■ Directions for this task ■
Lines that contain the string "agent" are the ones to list; copy all of them from the records.

::: Dataset records :::

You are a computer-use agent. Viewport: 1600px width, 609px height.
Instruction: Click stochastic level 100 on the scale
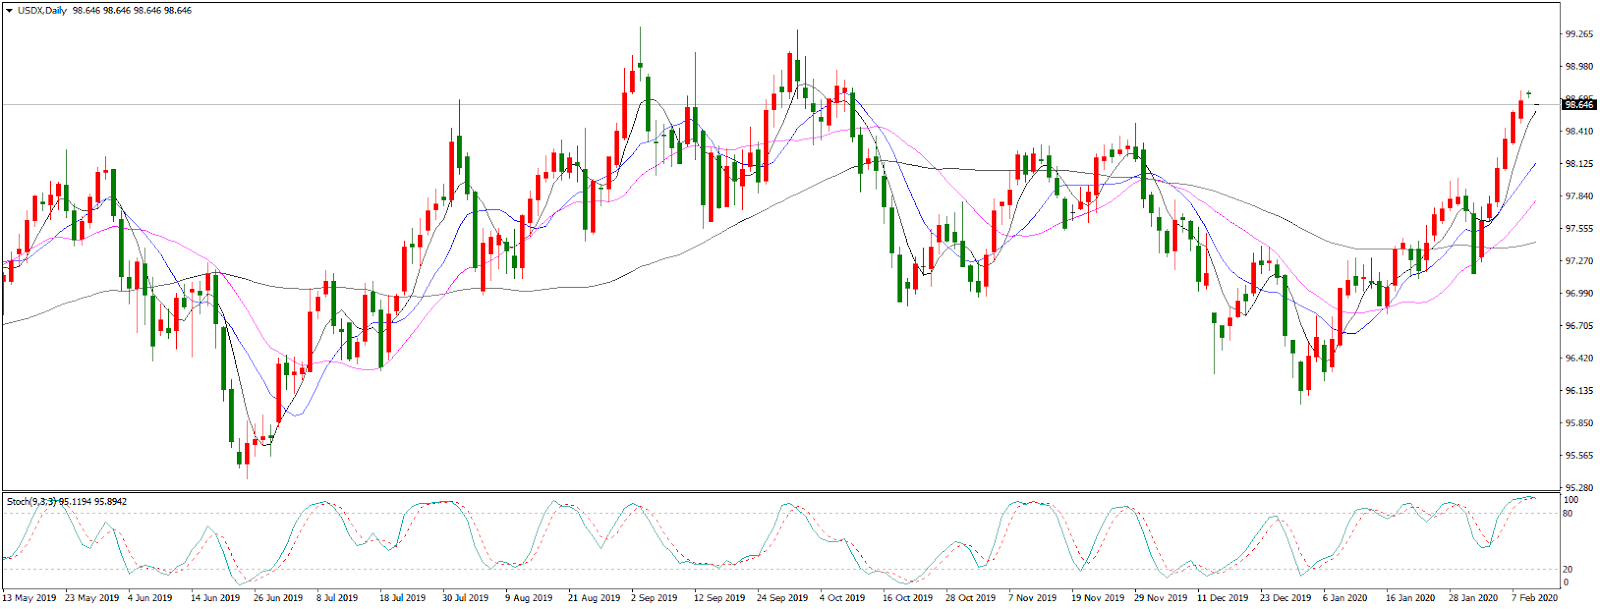coord(1570,500)
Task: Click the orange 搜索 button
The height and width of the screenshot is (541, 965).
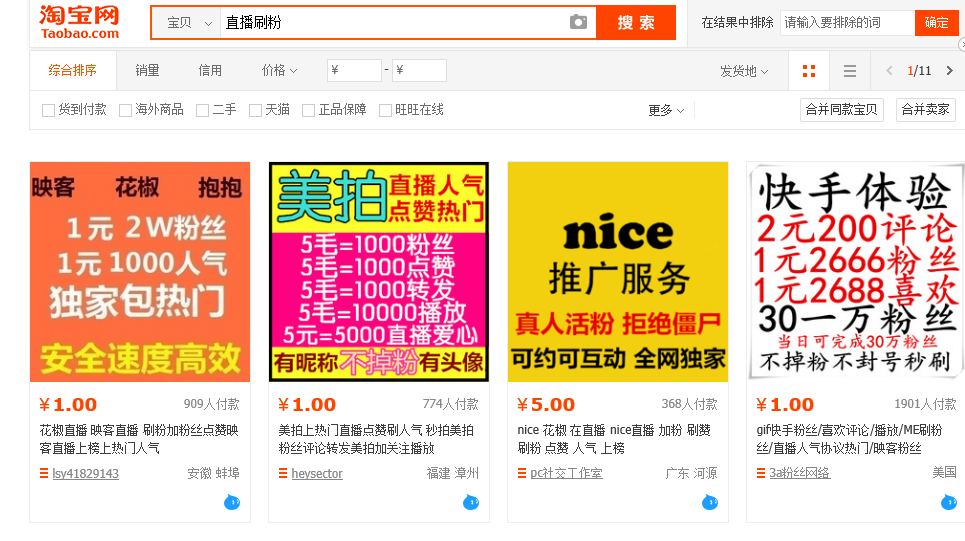Action: [636, 23]
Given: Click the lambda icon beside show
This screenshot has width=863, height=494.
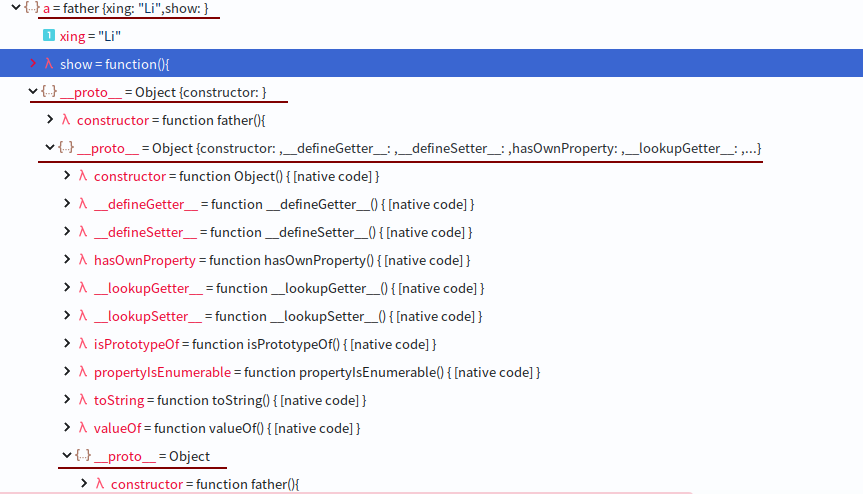Looking at the screenshot, I should [48, 64].
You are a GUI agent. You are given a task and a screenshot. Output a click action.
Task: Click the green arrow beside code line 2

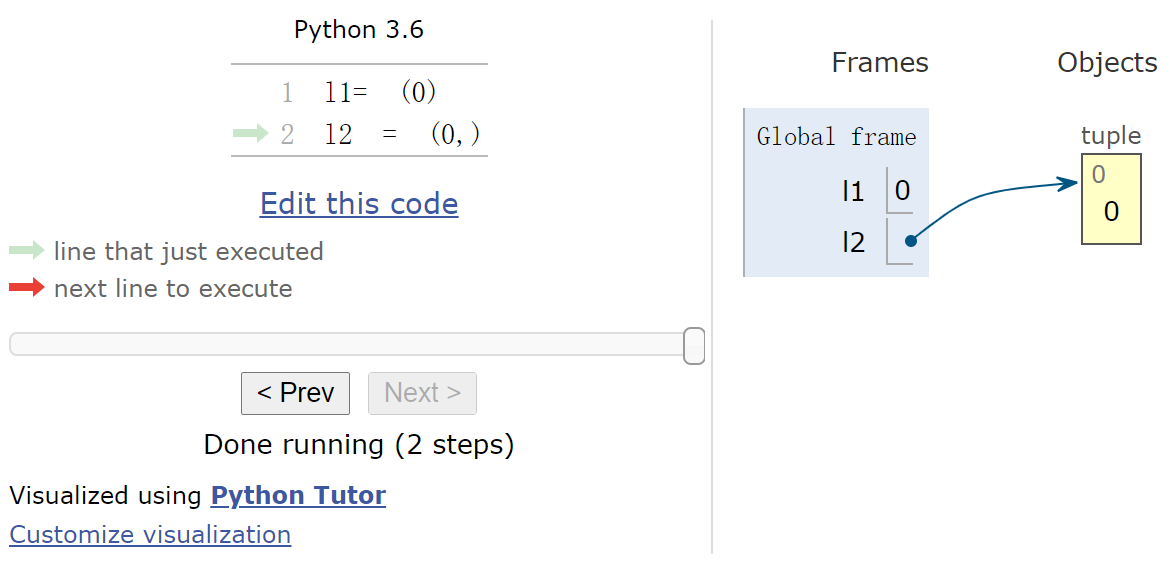tap(250, 134)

:::

■ Result below ■
You are a computer-use agent. Viewport: 1600px width, 609px height.
You are a GUI agent. You are given a task and a screenshot. Output a click action.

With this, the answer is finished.